WORKING DATA:
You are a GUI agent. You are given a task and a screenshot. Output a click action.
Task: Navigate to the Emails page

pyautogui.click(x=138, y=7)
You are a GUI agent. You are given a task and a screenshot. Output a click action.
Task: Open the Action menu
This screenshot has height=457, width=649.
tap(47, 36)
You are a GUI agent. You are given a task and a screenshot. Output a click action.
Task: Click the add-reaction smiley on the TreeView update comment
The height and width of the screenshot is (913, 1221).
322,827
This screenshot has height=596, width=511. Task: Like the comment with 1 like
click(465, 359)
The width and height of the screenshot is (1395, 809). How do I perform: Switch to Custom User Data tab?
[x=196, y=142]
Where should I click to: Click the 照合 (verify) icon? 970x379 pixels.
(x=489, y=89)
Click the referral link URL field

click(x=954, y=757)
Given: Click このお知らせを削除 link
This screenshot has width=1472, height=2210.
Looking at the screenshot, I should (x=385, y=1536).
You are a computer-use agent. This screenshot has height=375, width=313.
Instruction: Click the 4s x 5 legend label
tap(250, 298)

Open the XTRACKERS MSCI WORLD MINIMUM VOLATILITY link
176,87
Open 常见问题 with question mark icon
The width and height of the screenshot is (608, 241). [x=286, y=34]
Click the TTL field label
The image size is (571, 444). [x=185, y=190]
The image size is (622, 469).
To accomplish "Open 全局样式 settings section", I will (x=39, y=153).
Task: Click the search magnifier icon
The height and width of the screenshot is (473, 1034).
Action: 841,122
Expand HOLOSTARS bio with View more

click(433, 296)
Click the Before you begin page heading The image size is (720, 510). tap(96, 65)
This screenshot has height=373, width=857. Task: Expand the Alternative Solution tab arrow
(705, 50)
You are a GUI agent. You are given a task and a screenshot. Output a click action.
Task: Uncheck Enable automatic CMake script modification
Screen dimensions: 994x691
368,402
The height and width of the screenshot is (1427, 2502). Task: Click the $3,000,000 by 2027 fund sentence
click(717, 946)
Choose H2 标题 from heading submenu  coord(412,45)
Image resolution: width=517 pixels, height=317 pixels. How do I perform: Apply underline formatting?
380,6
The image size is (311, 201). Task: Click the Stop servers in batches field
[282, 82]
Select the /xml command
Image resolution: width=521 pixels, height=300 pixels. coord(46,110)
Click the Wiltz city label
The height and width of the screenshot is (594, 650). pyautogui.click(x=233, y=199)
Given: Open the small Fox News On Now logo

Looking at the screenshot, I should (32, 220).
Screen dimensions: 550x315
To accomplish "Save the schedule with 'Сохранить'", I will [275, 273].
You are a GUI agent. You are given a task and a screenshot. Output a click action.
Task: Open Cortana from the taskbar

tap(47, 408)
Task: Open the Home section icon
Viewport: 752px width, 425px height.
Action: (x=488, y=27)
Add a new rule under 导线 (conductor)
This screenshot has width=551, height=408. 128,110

WORK ORDER:
Scan the listing above for the word "accomplish" and show each line where it is found.

RESULT BELOW:
To accomplish "Open 全局样式 settings section", I will (x=39, y=153).
To accomplish "Save the schedule with 'Сохранить'", I will [275, 273].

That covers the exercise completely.